(WORK REQUEST) Whichever lines of the entries hold the word "will" should be identified and copied.

(GIVEN RECORDS)
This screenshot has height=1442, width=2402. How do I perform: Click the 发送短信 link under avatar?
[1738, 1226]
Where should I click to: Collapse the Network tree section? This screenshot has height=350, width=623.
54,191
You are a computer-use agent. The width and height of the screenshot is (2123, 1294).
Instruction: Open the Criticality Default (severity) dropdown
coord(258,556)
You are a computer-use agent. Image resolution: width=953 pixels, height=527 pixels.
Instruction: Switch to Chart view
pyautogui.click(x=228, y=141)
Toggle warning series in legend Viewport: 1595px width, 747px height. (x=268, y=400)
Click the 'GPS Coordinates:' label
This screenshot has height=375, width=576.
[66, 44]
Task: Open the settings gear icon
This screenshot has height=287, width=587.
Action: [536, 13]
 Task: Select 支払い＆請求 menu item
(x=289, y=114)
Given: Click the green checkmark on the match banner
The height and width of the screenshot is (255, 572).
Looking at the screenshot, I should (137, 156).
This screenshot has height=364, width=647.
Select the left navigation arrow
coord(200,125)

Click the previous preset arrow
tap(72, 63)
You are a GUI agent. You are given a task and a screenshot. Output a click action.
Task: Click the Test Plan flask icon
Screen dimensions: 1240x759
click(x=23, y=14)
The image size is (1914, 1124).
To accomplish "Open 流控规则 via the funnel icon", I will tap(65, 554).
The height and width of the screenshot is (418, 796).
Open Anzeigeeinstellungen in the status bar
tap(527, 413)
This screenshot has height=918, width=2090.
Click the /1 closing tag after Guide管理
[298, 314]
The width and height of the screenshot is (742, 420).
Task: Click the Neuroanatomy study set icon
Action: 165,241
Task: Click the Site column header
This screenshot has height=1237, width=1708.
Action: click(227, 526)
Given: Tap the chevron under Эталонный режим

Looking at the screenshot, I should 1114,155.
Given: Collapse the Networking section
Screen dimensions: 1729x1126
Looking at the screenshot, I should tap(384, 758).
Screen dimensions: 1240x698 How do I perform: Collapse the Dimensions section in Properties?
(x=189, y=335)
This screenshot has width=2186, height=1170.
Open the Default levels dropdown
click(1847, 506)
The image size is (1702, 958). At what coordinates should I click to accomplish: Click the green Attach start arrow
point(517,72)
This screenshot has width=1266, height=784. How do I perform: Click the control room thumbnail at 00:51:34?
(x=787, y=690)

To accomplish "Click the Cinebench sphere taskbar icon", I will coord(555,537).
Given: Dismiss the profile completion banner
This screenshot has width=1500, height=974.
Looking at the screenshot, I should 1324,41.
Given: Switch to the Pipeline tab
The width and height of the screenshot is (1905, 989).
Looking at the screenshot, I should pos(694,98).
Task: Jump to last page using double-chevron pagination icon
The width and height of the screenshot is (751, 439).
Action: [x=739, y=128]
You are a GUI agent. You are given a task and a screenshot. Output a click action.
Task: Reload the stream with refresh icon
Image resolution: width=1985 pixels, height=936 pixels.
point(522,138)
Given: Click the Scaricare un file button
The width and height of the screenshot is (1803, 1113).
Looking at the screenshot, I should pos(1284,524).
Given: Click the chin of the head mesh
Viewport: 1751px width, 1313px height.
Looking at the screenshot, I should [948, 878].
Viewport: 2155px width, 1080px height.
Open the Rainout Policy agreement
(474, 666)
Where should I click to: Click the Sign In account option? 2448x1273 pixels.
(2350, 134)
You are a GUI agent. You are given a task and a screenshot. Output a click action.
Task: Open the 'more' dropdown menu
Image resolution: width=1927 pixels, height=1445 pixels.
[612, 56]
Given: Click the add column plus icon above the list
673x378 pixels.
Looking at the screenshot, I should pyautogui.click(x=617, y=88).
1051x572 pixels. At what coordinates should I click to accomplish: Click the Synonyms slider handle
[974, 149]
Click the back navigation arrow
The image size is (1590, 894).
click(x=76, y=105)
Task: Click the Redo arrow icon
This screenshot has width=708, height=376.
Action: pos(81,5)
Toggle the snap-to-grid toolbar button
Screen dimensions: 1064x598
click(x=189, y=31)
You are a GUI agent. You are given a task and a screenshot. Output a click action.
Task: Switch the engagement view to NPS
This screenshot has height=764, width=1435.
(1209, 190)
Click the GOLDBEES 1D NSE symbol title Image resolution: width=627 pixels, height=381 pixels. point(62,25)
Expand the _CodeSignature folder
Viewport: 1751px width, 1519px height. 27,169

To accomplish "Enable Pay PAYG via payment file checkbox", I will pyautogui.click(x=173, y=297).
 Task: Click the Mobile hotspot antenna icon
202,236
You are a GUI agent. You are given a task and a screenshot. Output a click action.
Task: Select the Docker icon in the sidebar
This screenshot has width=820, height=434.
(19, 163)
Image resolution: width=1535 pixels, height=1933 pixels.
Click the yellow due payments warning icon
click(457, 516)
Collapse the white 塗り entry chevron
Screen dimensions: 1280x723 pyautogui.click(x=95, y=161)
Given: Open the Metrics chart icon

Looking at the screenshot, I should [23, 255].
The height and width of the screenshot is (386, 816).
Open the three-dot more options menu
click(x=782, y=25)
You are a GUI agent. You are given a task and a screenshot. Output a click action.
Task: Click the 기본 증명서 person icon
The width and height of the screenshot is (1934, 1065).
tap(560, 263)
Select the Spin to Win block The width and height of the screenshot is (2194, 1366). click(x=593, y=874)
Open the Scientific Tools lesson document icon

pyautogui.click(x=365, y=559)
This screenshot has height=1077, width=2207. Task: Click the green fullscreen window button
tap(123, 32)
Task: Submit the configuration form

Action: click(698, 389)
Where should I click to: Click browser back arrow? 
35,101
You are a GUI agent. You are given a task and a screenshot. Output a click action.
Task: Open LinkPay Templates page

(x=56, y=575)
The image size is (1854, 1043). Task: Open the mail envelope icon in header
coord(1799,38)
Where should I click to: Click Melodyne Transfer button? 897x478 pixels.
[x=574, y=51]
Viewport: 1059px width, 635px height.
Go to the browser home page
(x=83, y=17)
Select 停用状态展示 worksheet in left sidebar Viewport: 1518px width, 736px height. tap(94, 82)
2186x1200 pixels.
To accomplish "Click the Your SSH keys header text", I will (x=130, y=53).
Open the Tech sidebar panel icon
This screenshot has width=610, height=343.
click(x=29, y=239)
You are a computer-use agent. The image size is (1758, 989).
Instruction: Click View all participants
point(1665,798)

(PROBLEM SOLUTION)
To accomplish "Open 流控规则 via the funnel icon", I will tap(65, 554).
To accomplish "Click the Cinebench sphere taskbar icon", I will coord(555,537).
To accomplish "Enable Pay PAYG via payment file checkbox", I will pyautogui.click(x=173, y=297).
To accomplish "Click the Your SSH keys header text", I will (x=130, y=53).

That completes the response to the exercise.